Amdahls Law is one reason.
In context it means roughly that there is a hard limit to what can be parallelized. Type checking is a good example of the dependent nature of some computations: if you want to check that an argument to a fn is well-typed, you need the definition of the type of that argument first. That is, it involves serial steps that simply cannot be parallelized at all.

Another is the fact that rustc is probably the Rust project with the most legacy code. I mean that both in the sense that such code should be replaced, and in the sense that it's old and thus probably still uses idioms from pre-1.0 here and there.
This slows down adoption of parallellization because the code simply wasn't written with massive parallellization in mind. That tracks, because most of that code is already highly complex in its singlethreaded form.

Note that fearless concurrency doesn't mean easy or brainless concurrency. It still requires effort to actually include it in your code, if only by making sure your code can actually make use of it and prepare it for that, e.g. by using iterators so that the code can switch to parallel iterators.


There's no "WTH" there. It's a simple fact of life that not every computation is parallelizable.

Others have already explained this issue in more detail above; the essence of the problem is that compilation of crates that depend on each other can't be parallelized, pretty much by the definition of dependence. If you have 8 crates, each of which uses another other one in a chain, then you won't be able to compile them in parallel even if you have 8 cores.
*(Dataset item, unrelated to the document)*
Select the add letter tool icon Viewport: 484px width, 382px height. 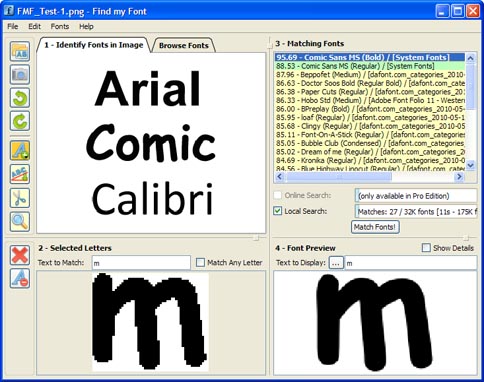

And before you ask: yes, parsing could probably be done in parallel, because the syntax tree is independent of crates (but even that is only true if they don't use macros from other crates). However, with further steps, basically all bets are off. You have to wait for at least semantic analysis of the dependencies in order to perform the semantic analysis of the dependent crates, and since codegen also depends on semantic analysis, that has to wait too, albeit it could be pipelined at least (after semanal of dependency, codegen dependency in parallel with semanal of dependent). However, this doesn't help, because: 1. parsing completes in a fraction of the time compared to semantic analysis, codegen, and linking, and 2. linking doesn't parallelize for the most part, either.

So what can reasonably be done is to compute a dependency DAG at the crate level, and then compile only the crates in parallel that don't depend on each other. And this in fact is already implemented, so the Rust build infrastructure doesn't miss any obvious parallelization opportunities by reasonable standards.


Linking can actually be parallelized pretty well. Parallel linkers like LLD and more recently Mold have managed to see some pretty impressive performance gains by parallelizing what they can. Mold even manages to get close to full saturation most of the time. It does usually require a bit of configuration to get rustc to use one of them as opposed to the system's linker, though.


I do agree adding more crates has been a pain, not so much the "cargo new --lib", but then adding the path to the workspace and adding the path of dep crates.

I do agree that "tiny crates" is not enough, and what we need is "tiny crates + shallow tree".

In my problem, "long dependency chains" is a solvable problem because:

  1. I do not modify external dependencies, so their contribution to incremental compile time is 0.

  2. For code in my own workspace, I can generally re arrange things to minimize dependency chains.